TO DO: Print the listing exactly as it stands, and skip any pictures in it.

INPUT:
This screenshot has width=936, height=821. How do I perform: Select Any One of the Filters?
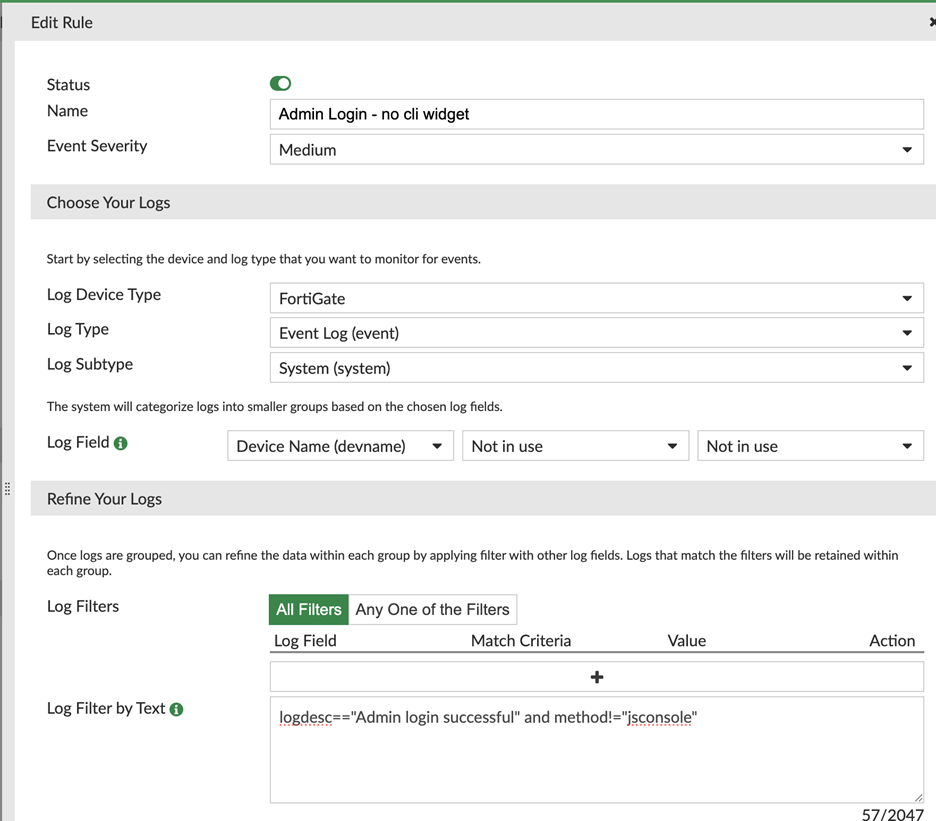433,610
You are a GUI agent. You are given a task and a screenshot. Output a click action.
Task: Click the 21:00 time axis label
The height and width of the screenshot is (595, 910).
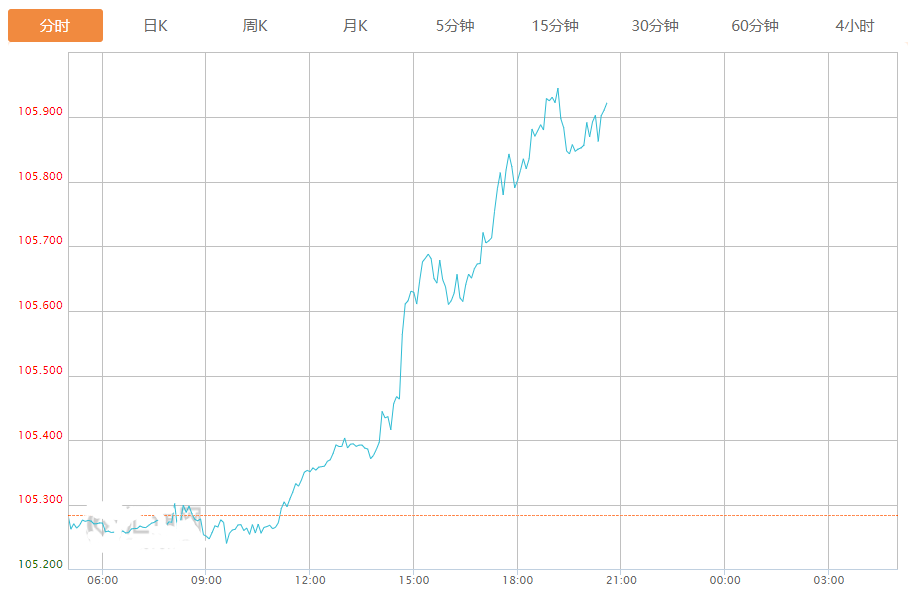621,581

COMPLETED EXERCISE:
This screenshot has width=936, height=821. How do I perform: Select Any One of the Filters?
433,610
You are a GUI agent. You are given a task and a screenshot. Output a click action.
Task: Click the 21:00 time axis label
The height and width of the screenshot is (595, 910).
621,581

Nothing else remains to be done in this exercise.